Just an hour ride by train’s the Loire Valley with its fairy tale medieval towns, famous vineyards, champagne tasting, organic wines, and amazing must-see castles, such as the Château d’Ussé (inspiration for “Sleeping Beauty”). Also, a short train ride from Paris is the Palace of Versailles where you can spend the day touring where royalty enjoyed life until the French Revolution. Look for the queen’s hamlet, a quaint (by royal standards) cottage and garden where Marie Antoinette pretended to live as a commoner. And of course, if visiting all the Disney parks is on your bucket list, Disneyland Paris is filled with unique and classic attractions.

A sunset at the beach in Maui, Hawaii

Hawaii – Kuai, Maui

If this is your first to the Hawaiian islands, you might consider island-hopping. Try to go during the off-seasons so you can save a small fortune at some great luxury resorts.

Kauai’s known as the Garden-Isle and the Island of Discover, which is well named, but did you know it’s also the oldest of the Hawaiian islands and over 6 million years old? You can visit many locations using a helicopter tour, and some can even land near the 400 foot Manawaiopuna Falls (a filming location for Jurassic Park!). Other fun trivia is that the official color is purple, and the official flower is Mokihana (a green berry), so seek them out.

Kauai grows more taro than any other island and it’s a common first food for Hawaiian babies, so make sure to enjoy it with your luau. Drive your rental car or book a helicopter to see Waimea Canyon, also known as the Grand Canyon of the Pacific. Many areas are only accessible by motor or sailboats (swimming, picnicking, snorkeling, etc.) or a helicopter. Take a trip to the Fern Grotto where boat operators can teach you all about local legends and entertain you with Hawaiian songs and hula. For the more adventurous, you can take a bumpy jeep ride to Hanamaulu where there’s mountain tubing down twisty waterways where you’d have a picnic by a natural swimming hole or go kayaking along a jungle river by the Hau’pu Mountains, then hike through a rainforest. There’s also great poke and luaus (book in advance) to tantalize your taste buds.

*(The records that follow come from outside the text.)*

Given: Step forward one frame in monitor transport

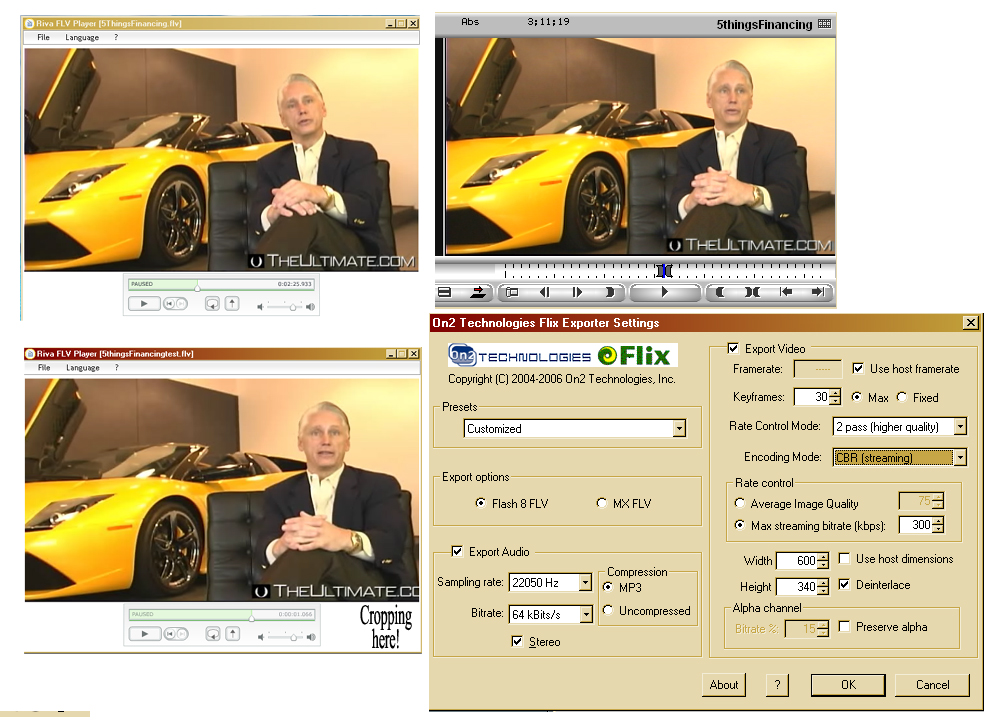Looking at the screenshot, I should pos(577,292).
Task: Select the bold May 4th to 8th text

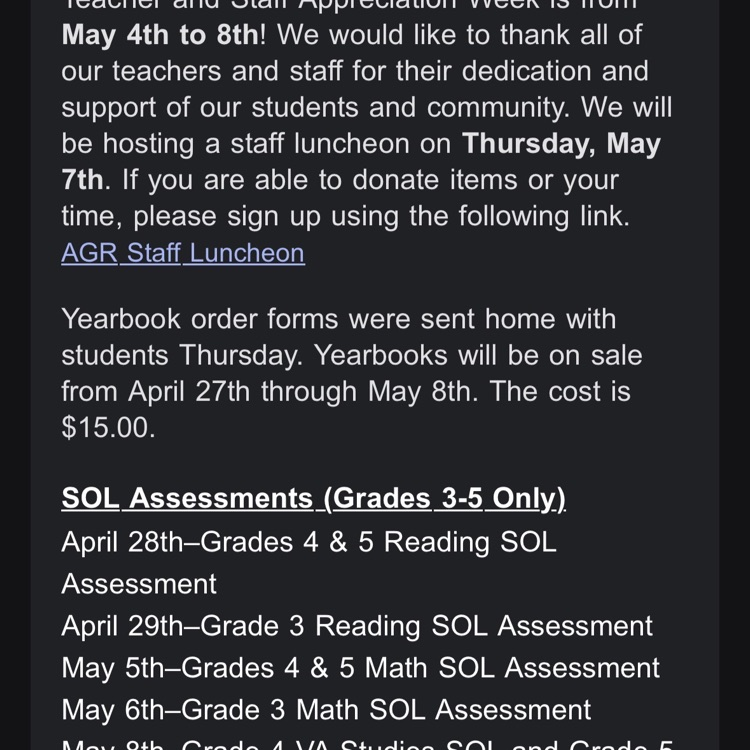Action: click(160, 35)
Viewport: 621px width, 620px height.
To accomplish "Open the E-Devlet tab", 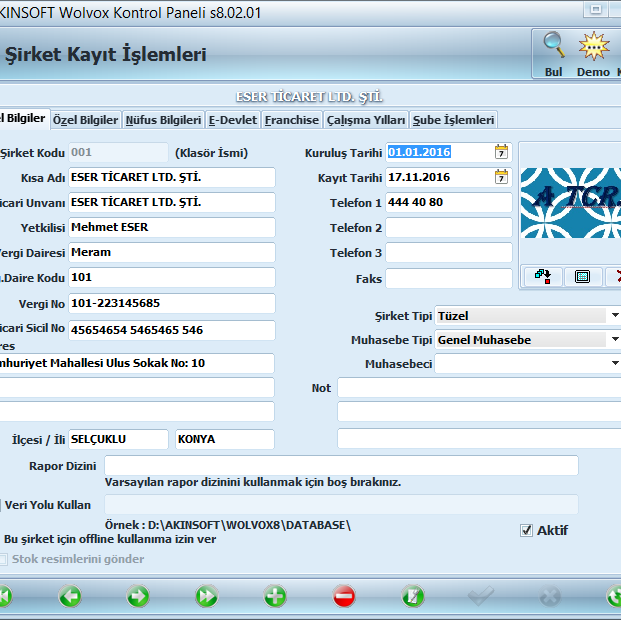I will (x=233, y=120).
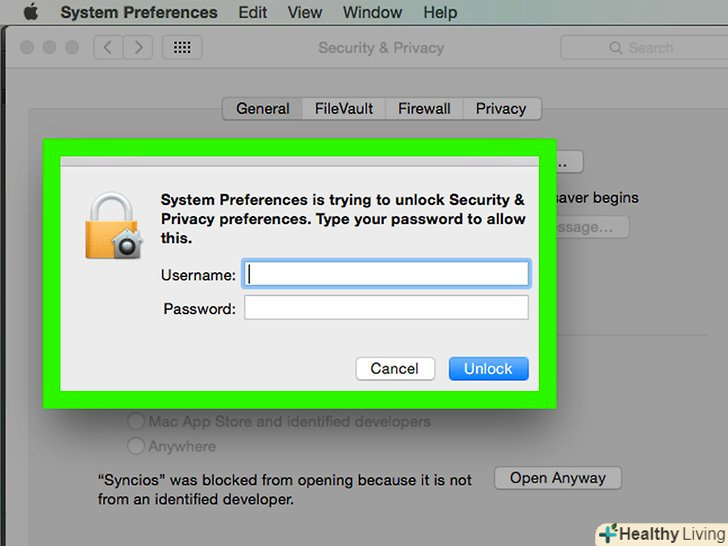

Maui’s known as the Valley Isle, as it sits between two mountains. It’s considered one of America’s best romantic getaways and it’s no wonder, as it offers so much for couples. It’s official flower is the loke lani (a pink cottage rose) and the island’s official color is pink. Go up a mountain to visit is Haleakala National Park (“House of the Sun”) to find amazing views, especially if you’re lucky enough to be there in time for a cloudless morning sunrise (bring warm clothes), and then take a hike into the crater. By the way, it’s not an extinct volcano and is expected to erupt in the next 200 years (last one was in 1790). The Road to Hana is amazing with so many stops along the way (grab a tour map for the drive), make stops to buy honor-system fruits or banana bread along the way (bring small bills), walk Wai’anapanapa Black Sand Beach, go hiking, get your picnic supplies at PaÊ»ia, and visit the Pools of ‘Ohe’o, Seven Sacred Pools, (sometimes closed for safety during wet weather). On another day visit the Nakalele Blow Hole (extreme danger, stay back!), rent some snorkel equipment for your stay, and try swimming with the very protected sea turtles, but don’t touch unless you enjoy fines or jailtime and give them a lot of space to come up, as they’re air breathers.

There are places to learn the hula, pick a pineapple at one of the farms, sleep in a yurt (like the ones Central Asian nomads use) at the Luana Resort Spa or enjoy their spa services. You can even milk a goat at the Surfing Goat Dairy or take a class on husking a coconut at Whaler’s Village, and so much more. Try dining on fish tacos while sipping on Maui grown coffee, snack on inexpensive Spam Musubi, do enjoy some shave ice, coconut candy, and try the loco moco as a satisfying meal or the Manapua buns (not vegan).